Машины проезжали по улице с невключенными подфарниками: было слишком светло, чтобы включать их. Но в окнах домов горело электричество: все же света было недостаточно, никому не хотелось сидеть впотьмах.

Все, что само по себе было темным, еще больше потемнело в этом неверном свете белой ночи: мохнатые вершины сосен, толпящихся на еще не вырубленном под застройку пятачке, дощатое чрево автобусной остановки, густые дымы над трубами ТЭЦ, плетеные фермы моста.

А все, что само по себе было светлым, высветилось еще явственней: шиферные крыши зданий, матовые шары незажженных уличных фонарей, гладкое зеркало реки, рассекшей город.

В небе мерцала одна-единственная звезда — Венера.

А чуть пониже, над кромкой городских крыш, полыхало на ветру рыжее пламя.

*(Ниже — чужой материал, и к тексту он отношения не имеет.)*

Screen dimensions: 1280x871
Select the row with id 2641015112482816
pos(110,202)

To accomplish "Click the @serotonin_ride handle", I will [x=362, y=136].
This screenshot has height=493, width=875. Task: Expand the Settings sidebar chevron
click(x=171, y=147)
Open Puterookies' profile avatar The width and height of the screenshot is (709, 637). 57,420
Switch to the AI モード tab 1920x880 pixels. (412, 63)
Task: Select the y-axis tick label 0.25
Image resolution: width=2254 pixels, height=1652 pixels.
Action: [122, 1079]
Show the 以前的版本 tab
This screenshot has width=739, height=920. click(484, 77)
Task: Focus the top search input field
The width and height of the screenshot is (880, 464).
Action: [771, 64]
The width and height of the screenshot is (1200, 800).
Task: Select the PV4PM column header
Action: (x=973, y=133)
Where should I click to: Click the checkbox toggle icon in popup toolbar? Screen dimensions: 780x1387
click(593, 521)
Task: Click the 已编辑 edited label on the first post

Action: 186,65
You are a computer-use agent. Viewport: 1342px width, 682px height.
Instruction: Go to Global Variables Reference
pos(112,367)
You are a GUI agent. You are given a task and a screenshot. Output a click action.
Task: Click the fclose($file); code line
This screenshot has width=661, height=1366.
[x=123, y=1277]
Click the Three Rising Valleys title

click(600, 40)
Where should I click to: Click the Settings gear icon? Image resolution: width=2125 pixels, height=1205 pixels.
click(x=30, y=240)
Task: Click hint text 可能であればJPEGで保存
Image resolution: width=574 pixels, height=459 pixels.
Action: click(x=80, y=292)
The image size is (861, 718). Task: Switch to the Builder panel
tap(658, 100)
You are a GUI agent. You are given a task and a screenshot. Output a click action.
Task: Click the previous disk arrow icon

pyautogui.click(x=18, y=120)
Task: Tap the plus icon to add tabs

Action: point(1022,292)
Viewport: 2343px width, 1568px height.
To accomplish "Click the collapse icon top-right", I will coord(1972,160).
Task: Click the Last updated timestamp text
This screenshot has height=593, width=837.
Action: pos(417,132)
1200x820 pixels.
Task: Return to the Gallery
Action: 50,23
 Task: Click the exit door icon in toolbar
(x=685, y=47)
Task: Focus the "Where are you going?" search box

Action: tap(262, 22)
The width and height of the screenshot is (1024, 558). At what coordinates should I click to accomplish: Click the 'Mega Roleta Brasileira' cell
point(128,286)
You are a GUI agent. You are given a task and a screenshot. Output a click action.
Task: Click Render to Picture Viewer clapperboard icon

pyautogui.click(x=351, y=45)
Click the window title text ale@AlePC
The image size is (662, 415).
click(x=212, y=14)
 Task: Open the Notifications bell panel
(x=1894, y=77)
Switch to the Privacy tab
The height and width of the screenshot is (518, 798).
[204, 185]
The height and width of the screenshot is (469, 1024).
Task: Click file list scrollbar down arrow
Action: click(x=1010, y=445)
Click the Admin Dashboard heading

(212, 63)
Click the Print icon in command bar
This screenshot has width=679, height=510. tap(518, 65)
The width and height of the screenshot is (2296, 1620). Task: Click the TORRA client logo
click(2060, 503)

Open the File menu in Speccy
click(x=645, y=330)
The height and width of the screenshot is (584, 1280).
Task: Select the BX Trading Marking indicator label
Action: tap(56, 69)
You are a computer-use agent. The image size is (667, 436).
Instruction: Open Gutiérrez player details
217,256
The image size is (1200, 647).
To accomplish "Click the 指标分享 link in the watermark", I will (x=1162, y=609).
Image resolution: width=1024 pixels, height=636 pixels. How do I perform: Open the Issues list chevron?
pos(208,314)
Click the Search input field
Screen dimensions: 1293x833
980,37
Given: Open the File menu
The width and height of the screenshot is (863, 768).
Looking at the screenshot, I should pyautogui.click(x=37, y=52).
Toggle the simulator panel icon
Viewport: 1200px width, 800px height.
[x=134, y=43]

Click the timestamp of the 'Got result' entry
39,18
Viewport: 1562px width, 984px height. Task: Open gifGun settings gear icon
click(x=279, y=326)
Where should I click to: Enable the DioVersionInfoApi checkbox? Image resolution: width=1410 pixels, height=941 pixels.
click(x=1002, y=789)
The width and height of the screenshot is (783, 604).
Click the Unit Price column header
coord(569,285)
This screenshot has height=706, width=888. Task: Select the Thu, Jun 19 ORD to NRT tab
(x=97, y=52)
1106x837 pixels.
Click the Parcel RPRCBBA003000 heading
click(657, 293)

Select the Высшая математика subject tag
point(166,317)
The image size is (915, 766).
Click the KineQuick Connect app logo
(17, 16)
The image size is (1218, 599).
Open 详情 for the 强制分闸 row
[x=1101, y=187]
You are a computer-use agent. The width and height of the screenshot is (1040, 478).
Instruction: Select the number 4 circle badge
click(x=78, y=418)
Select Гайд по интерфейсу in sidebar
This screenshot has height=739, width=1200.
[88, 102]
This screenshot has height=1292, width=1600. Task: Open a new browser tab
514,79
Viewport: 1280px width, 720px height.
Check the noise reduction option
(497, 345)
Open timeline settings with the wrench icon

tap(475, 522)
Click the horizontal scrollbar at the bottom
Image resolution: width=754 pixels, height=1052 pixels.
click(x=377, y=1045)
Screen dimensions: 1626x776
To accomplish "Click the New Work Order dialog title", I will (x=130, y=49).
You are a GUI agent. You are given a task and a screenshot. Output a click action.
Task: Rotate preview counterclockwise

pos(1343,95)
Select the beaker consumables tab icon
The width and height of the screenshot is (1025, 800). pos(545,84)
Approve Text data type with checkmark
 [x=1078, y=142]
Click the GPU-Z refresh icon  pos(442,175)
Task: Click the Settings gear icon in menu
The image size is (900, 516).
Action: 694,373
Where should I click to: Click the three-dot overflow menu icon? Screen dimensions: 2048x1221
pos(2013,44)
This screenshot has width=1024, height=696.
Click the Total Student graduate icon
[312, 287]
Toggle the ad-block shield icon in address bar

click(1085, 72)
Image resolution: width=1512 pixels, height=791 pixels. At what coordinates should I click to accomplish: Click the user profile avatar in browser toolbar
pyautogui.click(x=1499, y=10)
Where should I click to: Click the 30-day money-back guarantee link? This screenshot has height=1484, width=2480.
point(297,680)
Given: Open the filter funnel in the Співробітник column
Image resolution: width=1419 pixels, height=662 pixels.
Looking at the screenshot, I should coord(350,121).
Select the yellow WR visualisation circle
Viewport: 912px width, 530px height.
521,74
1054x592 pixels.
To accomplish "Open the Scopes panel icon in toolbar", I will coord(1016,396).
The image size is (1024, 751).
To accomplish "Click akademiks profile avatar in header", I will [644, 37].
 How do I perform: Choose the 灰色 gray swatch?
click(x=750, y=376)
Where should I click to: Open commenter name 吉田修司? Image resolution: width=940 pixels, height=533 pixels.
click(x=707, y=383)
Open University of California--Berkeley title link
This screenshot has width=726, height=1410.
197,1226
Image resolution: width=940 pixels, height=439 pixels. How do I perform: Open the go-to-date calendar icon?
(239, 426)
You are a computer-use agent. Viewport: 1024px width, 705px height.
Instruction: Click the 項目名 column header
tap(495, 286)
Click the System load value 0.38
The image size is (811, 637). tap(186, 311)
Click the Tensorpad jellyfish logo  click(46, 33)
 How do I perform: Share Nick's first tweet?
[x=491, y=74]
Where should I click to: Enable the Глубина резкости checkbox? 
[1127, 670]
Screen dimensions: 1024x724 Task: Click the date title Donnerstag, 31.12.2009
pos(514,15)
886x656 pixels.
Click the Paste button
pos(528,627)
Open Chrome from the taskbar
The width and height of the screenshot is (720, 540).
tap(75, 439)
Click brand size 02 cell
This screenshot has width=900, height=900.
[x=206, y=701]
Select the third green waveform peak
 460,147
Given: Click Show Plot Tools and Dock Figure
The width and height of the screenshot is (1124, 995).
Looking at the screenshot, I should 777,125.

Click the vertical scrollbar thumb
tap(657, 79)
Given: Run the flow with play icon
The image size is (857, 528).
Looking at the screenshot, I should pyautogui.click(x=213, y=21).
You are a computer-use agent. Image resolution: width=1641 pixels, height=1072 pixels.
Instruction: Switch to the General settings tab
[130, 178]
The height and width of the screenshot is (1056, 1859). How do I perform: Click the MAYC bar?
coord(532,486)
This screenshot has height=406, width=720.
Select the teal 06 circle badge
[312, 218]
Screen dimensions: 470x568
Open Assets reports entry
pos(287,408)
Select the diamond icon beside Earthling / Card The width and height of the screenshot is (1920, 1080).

Это был факел крекинговой установки нефтеперерабатывающего завода. Он горел беспрерывно, всегда.

Хохловы жили на четвертом этаже, и отсюда был виден почти весь город. Да и город-то невелик.

Напротив них, через улицу, визави, как говорила Наталья Алексеевна, возвышалась гостиница.

Почти все окна гостиницы были в этот час освещены. Она никогда не пустовала: мало ли народу приезжает по делам из глубинок, да разные визитеры из области, из центра, и еще те, которые приехали наниматься по договору и в ожидании квартир осели в гостиничных номерах.

А теперь был особый съезд, и всю гостиницу заполнили участники геологического совещания.

Платон Андреевич представил себе — кто, как и с кем из приезжих гостей коротает этот вечер, что там пьют, о чем говорят, чьи моют косточки. Уж, вероятно, эти пересуды не минуют его. В другой ситуации он бы и сам навестил старых знакомцев из обеих столиц или же пригласил их к себе. Но сейчас это было бы тягостно и для него и для них и могло быть истолковано превратно.